3. Green-Coloured Baby Stool
Your baby will usually pass green-coloured stool if you’ve eaten something green and are breastfeeding him, or if his meals contain something green-coloured (when he is on solids). However, if you see bright green poop, it means that your baby’s experiencing short intestinal transit time.
4. Black-Coloured Baby Stool
Black stools are normal if your baby is on an iron supplement. If you aren’t giving your baby an iron supplement, this could be concerning as it could denote digested blood. It could be something as simple as your baby swallowing blood off your cracked nipples, or something more serious like an upper intestinal tract infection.
5. Blood in Baby Stool
The presence of blood in your baby’s stool can be a one-time occurrence or may even happen due to infections in the digestive tract or due to milk allergies. In some cases, the discolouration could be the result of something your child ate, like beets or tomato juice. A bloody stool can also have dark or bright coloured traces of blood. The colour of the blood can indicate the type of issue. Therefore, any time you see blood in your baby’s stool, get it checked immediately.
6. Very Pale Baby Stool
Pale stools indicate improper operation of the liver since it is the bile pigment that colours the stool. If your child’s stool is continuously very pale in colour, it is wise to seek medical opinion.

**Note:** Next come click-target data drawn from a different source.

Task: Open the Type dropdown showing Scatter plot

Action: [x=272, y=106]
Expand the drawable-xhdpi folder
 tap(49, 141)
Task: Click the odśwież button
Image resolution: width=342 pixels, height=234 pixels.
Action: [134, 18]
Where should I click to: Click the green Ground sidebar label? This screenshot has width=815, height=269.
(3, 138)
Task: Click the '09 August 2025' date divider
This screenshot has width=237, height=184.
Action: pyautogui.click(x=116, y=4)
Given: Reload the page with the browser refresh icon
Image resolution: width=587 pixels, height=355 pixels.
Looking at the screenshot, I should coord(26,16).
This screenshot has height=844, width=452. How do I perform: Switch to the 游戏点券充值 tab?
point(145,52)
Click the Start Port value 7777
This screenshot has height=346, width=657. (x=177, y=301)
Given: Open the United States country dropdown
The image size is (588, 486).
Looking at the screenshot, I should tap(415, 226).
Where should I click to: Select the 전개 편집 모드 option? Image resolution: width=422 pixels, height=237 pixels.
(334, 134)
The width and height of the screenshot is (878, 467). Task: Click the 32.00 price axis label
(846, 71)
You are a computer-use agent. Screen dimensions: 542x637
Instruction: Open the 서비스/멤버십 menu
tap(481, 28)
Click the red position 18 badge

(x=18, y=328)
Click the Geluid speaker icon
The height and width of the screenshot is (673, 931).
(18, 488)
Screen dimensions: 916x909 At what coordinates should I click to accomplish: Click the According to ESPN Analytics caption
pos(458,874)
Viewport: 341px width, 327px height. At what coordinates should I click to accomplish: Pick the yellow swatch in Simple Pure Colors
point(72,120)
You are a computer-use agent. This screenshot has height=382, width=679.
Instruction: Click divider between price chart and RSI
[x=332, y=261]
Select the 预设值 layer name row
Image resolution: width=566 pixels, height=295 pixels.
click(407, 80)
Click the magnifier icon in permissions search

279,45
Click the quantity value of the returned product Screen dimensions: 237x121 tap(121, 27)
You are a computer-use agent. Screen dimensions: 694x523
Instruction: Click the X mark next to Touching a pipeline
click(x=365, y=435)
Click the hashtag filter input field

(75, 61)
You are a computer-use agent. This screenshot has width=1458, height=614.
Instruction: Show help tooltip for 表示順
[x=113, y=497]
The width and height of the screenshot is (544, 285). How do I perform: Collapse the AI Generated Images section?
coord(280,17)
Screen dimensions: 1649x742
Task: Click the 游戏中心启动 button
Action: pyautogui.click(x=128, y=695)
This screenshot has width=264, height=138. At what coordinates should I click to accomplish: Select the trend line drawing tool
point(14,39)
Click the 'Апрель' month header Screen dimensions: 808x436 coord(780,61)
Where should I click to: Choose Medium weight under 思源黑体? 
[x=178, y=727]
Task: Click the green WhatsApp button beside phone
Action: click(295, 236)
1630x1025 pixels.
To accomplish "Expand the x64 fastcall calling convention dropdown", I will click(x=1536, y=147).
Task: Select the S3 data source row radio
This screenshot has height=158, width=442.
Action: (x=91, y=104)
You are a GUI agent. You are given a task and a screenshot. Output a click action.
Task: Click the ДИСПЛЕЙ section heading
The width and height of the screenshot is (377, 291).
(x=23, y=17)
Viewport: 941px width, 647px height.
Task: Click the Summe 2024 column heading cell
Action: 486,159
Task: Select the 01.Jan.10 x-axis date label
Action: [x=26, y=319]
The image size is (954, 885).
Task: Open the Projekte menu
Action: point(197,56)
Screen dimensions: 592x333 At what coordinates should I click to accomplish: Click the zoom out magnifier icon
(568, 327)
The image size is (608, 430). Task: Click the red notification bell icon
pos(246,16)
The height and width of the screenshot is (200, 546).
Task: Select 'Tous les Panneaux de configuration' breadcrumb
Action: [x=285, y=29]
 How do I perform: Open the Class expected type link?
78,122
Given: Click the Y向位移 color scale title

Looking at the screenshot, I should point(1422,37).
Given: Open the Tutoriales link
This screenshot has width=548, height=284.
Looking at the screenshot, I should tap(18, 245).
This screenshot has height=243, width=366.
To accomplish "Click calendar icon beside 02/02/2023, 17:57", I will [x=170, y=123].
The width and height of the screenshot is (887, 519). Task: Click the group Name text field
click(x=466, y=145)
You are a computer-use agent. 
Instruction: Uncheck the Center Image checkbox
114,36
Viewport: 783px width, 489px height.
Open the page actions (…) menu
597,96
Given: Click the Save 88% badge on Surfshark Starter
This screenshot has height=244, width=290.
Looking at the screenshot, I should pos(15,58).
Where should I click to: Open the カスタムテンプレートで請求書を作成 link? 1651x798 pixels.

Chalky, white stools are also considered abnormal and require immediate medical care. They are usually associated with a liver or gall bladder problem and must be addressed promptly to prevent a medical emergency. If you see this, do not delay visiting the paediatrician.
So, now you know what kind of baby stool is normal and what is not. The colour, texture, odour, consistency, and frequency of the baby stool is dependent on what is fed to him. Either way, keep a close watch on your baby’s bowels movements and seek medical attention if you observe abnormalities.